Infrared light is used in night vision equipment, allowing the user to see in the dark. Two types of night vision both use IR: thermal and image-intensifying. Thermal night vision allows the user to recognize people and objects by the heat pattern they emit. Intensifiers amplify existing light — including infrared — to allow the user to see.
As a way to measure temperature, IR is used in many different types of applications. The military uses infrared sensors to locate and track targets or to detect hidden land mines or arms caches. Sensors on satellites are used for environmental monitoring, pinpointing areas of pollution, fire, or deforestation. Search and rescue operations use IR extensively to locate missing persons lost in the forest or jungle, as well as in collapsed buildings or at the site of other disasters.
Many remote control devices in homes use infrared. These remotes use this type of light to carry signals between a remote control transmitter and the device it’s commanding. The transmitter sends out light in pulses, which are translated into binary codes that have corresponding commands. The receiver is positioned on the front of the device, where it receives these pulses of light and decodes them into binary data, which is understood by the microprocessor inside the apparatus.

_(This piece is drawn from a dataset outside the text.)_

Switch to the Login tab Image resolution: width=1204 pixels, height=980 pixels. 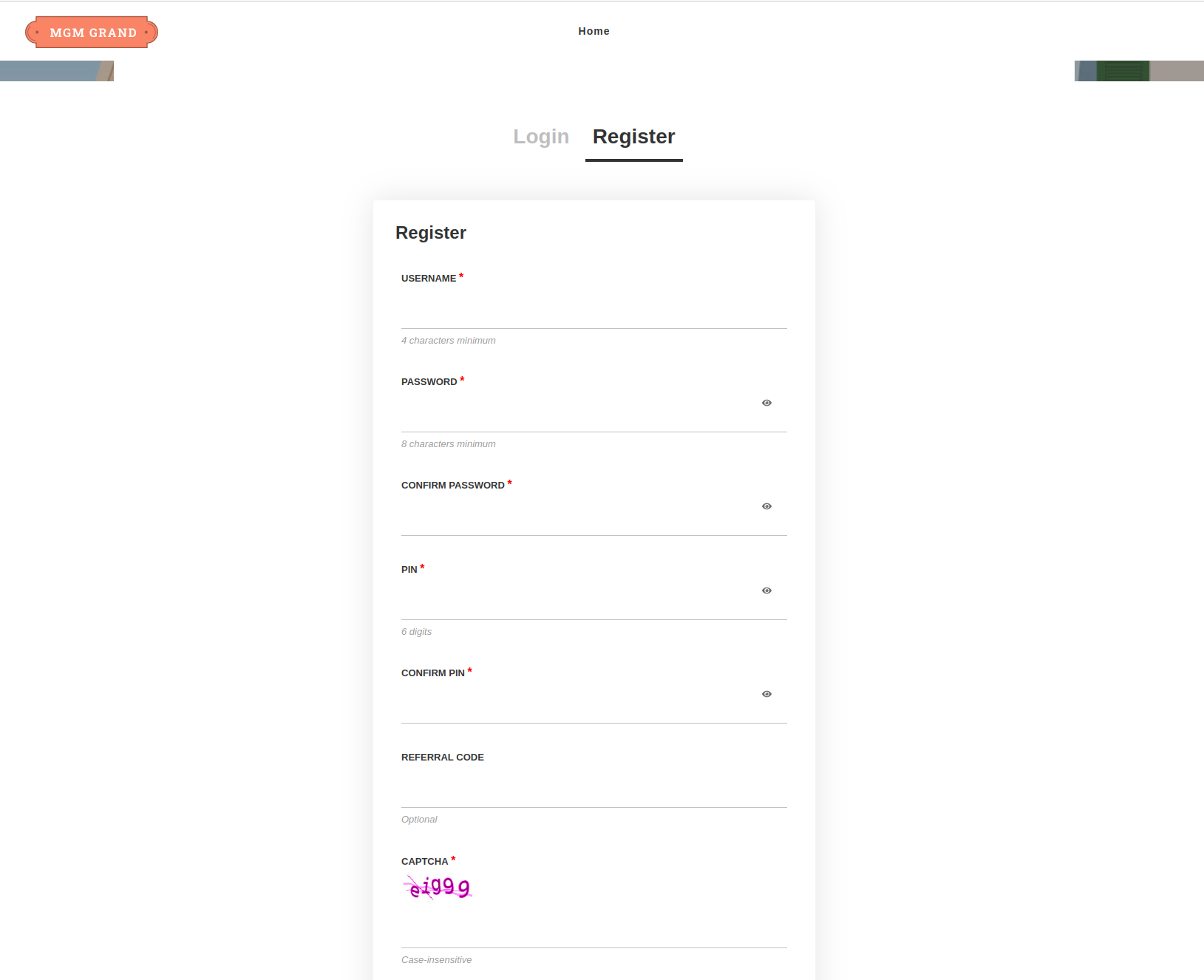(x=540, y=137)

Many different types of scientists use infrared in their work, from astronomers use it to learn more about galaxies light years away to archaeologists who use it when studying ancient settlements. Infrared is being used to preserve, restore, and conserve valuable historical and artistic works as well; the invisible details of ancient fragments and images painted under paintings are being brought to light through the use of IR technology. In industry, thermal imaging is invaluable in testing and monitoring mechanical systems.
Visible light has a range of wavelengths that are manifested in the seven colors of the rainbow.